La historia tallada en la piedra
Ometepe fue, para los pueblos indígenas, una especie de tierra prometida. Un oasis sagrado en el que los chorotegas, los náhuatl y los mayas fueron dejando el rastro de su presencia a través de grabados, ídolos de piedra y artefactos de uso cotidiano. Escarbar en sus pliegues más profundos supone toparse con asombrosos petroglifos (hasta 1.700 se llegan a contar) en uno de los mayores conjuntos de arte rupestre de toda América.
Muchos de estos vestigios del pasado precolombino se encuentran en el Museo El Ceibo, donde se repasa la historia de Nicaragua a través de la cerámica y que posee la más completa colección de monedas que han circulado en el país en todos los tiempos y en todas las épocas. “No hay mejor método que la artesanía para entender la herencia cultural”, explica su director, Germán Ghitis, que presume de una delicada colección de figuras femeninas “en las que la mujer está representada con tanta belleza como autoridad”.
Hoy, mucho tiempo después, también la vida discurre sumida en una magia ancestral.
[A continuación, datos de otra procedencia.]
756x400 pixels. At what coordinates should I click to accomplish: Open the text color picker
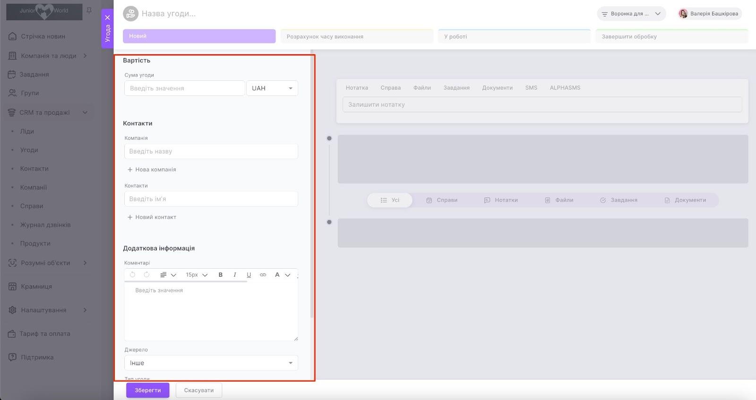coord(282,275)
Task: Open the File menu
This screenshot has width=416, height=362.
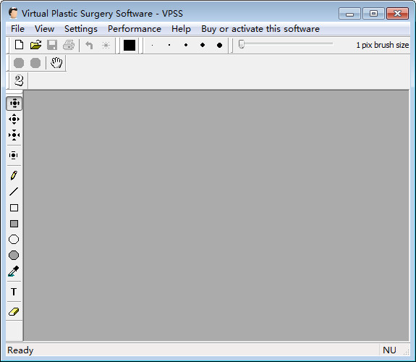Action: [x=17, y=29]
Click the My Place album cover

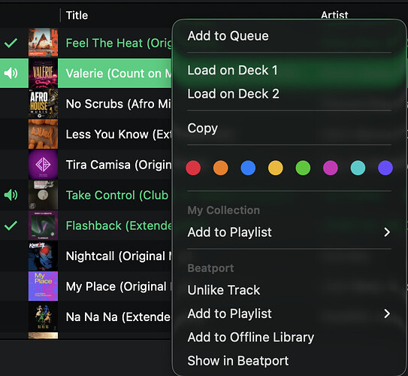tap(43, 287)
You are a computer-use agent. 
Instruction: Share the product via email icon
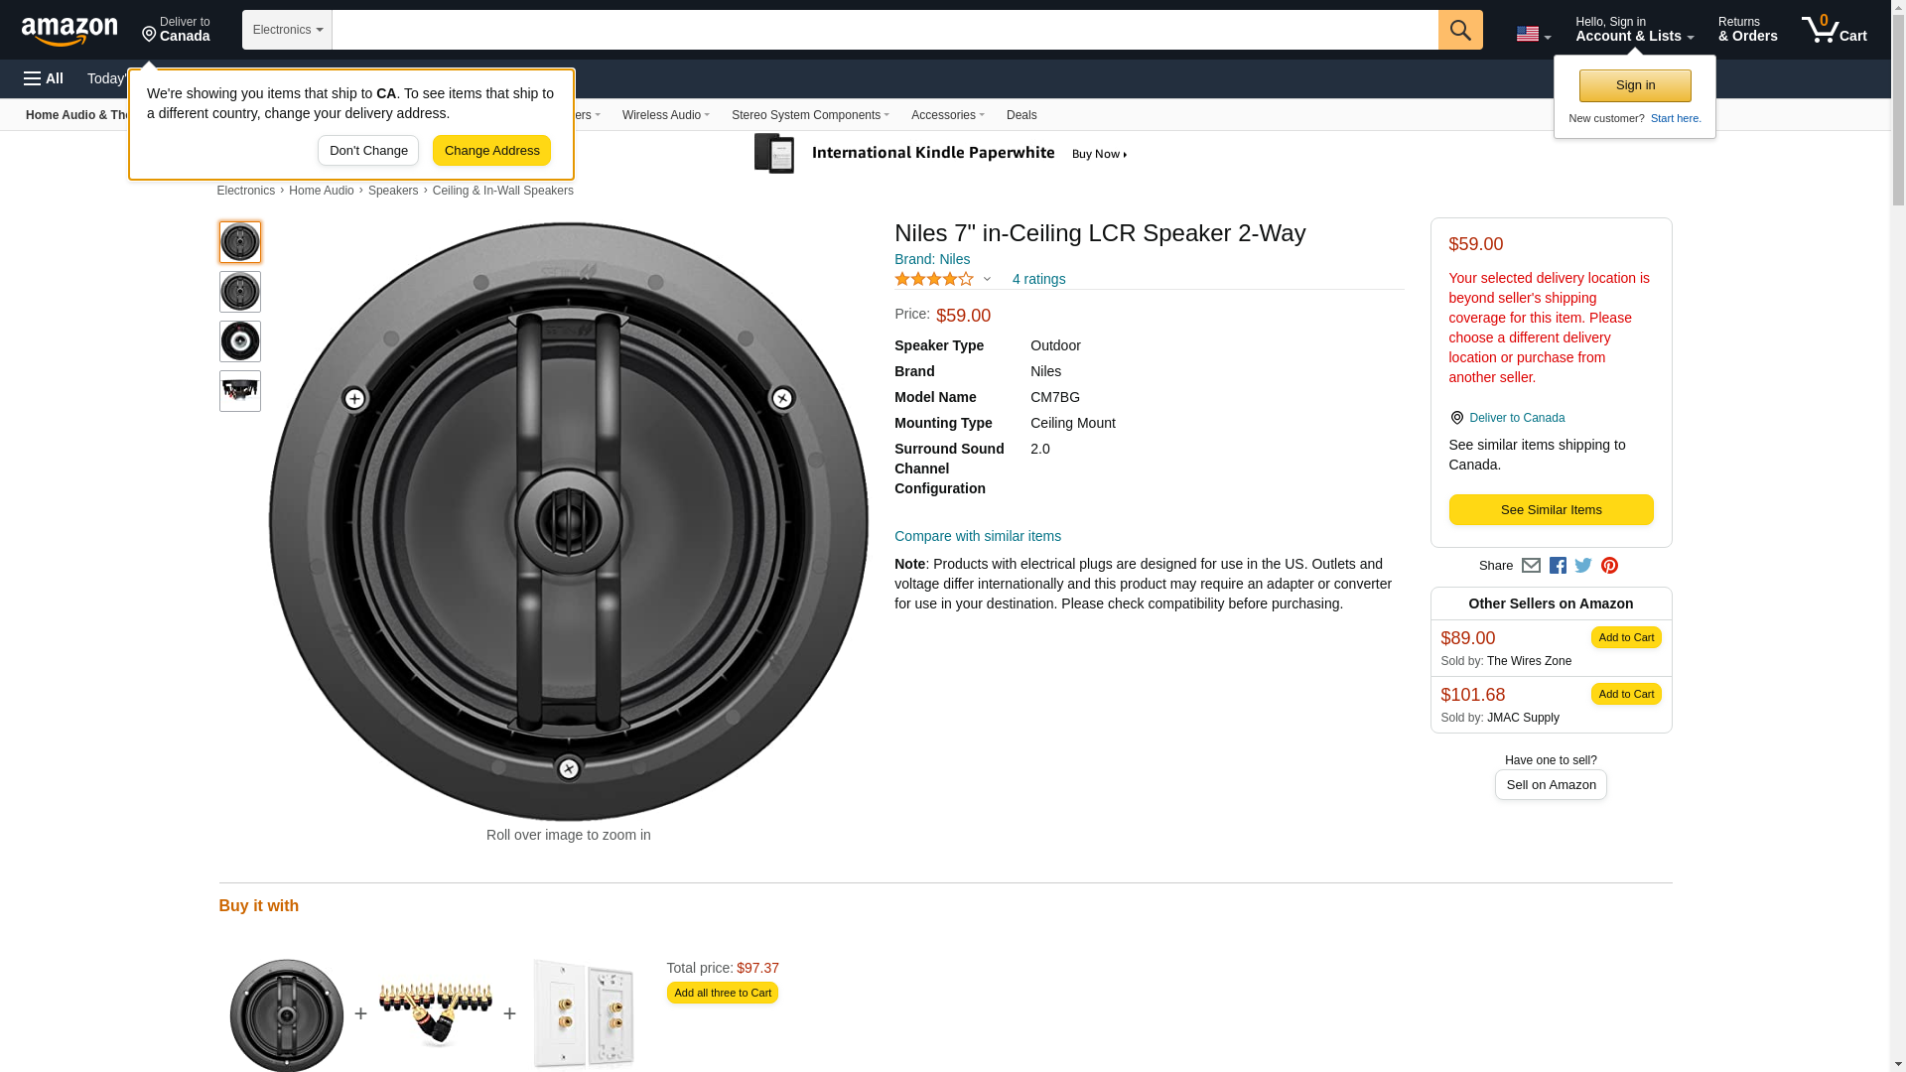[1531, 566]

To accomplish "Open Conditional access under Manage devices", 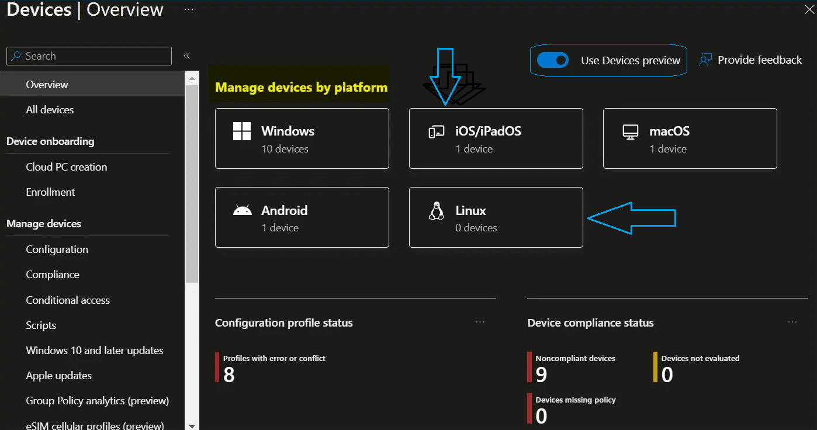I will coord(67,300).
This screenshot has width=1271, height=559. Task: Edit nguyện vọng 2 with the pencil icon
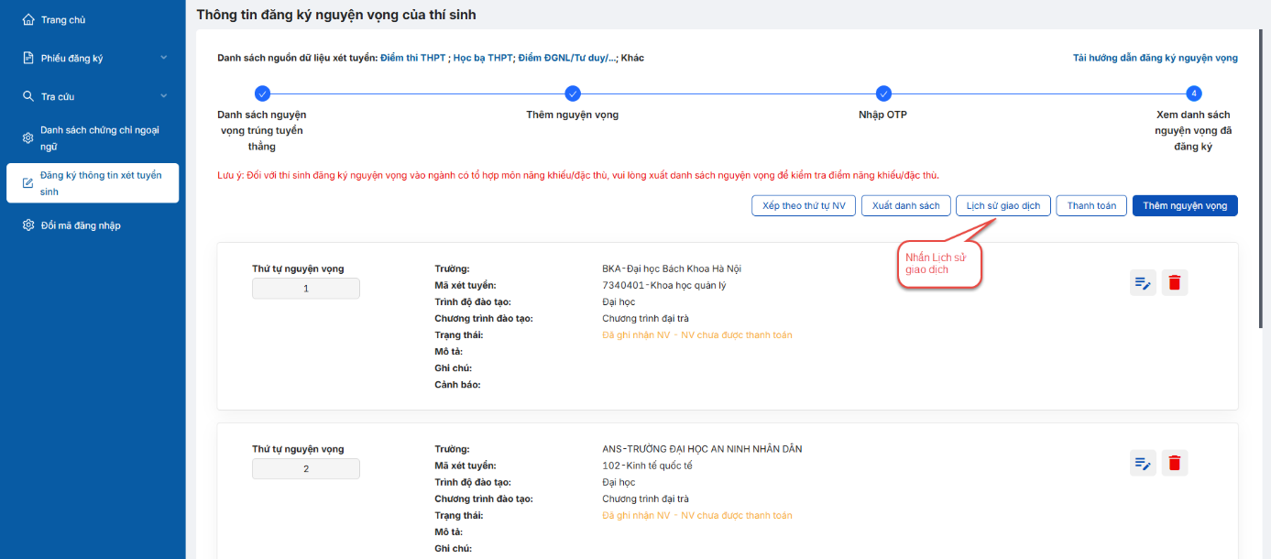(1143, 464)
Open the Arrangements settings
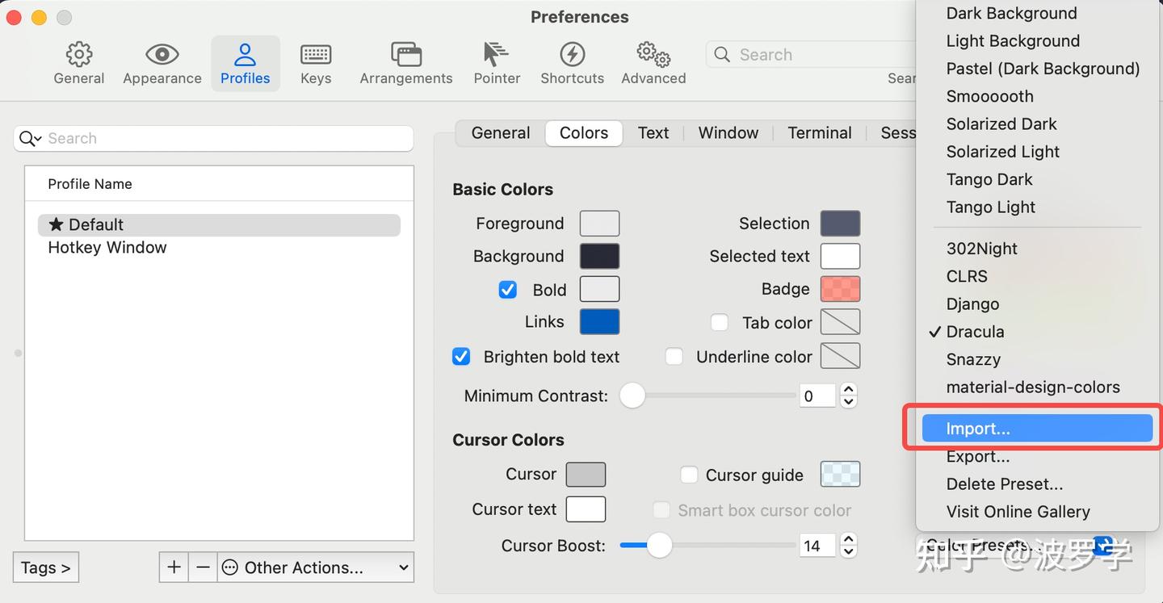This screenshot has height=603, width=1163. point(405,63)
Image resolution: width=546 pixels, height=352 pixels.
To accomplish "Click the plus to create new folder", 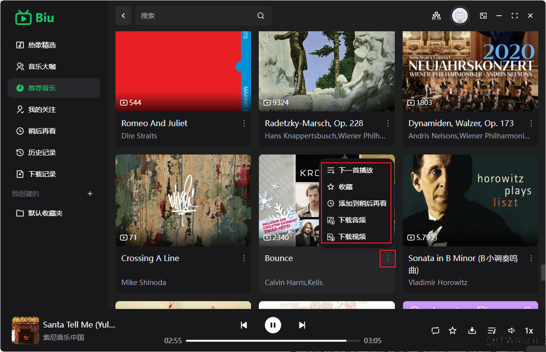I will [90, 194].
Encajadas entre el agua y el fuego, pequeñas poblaciones se extienden por los municipios de Moyogalpa y Altagracia, apartadas del bullicio remoto y el ruido de los motores. En toda la isla no se encontrará un solo taxi ni un vehículo de alquiler: solo los típicos tuk-tuk, que aquí los llaman “caponeras”.
Poesía que corre por las venas
La felicidad en Ometepe consiste en la sencillez. En degustar sin prisas una repocheta, que es una tortilla de maíz con queso y frijol licuado, a la que se añade una ensalada de repollo. En tomar, bien fresquita, una Toña, la cerveza nacional, mientras el sol se diluye en la playa de los Mangos, vistiendo a los volcanes de un tono amarillento. En burlar el calor tropical con una siesta a la sombra de un malinche, al que llaman el árbol del amor porque “cuando pierde las flores, no quedan más que las vainas”.

Y siempre con el eco de versos universales que irrumpen, de pronto, en cualquier paseo. Fragmentos de textos líricos sobre los muros desconchados recuerdan que la poesía es un orgullo compartido. Será, quizás, porque el reflejo de los volcanes sobre las aguas perfora la sensibilidad, pero en Ometepe hacen suya aquella expresión popular: “De poetas y de locos, todos tenemos un poco”.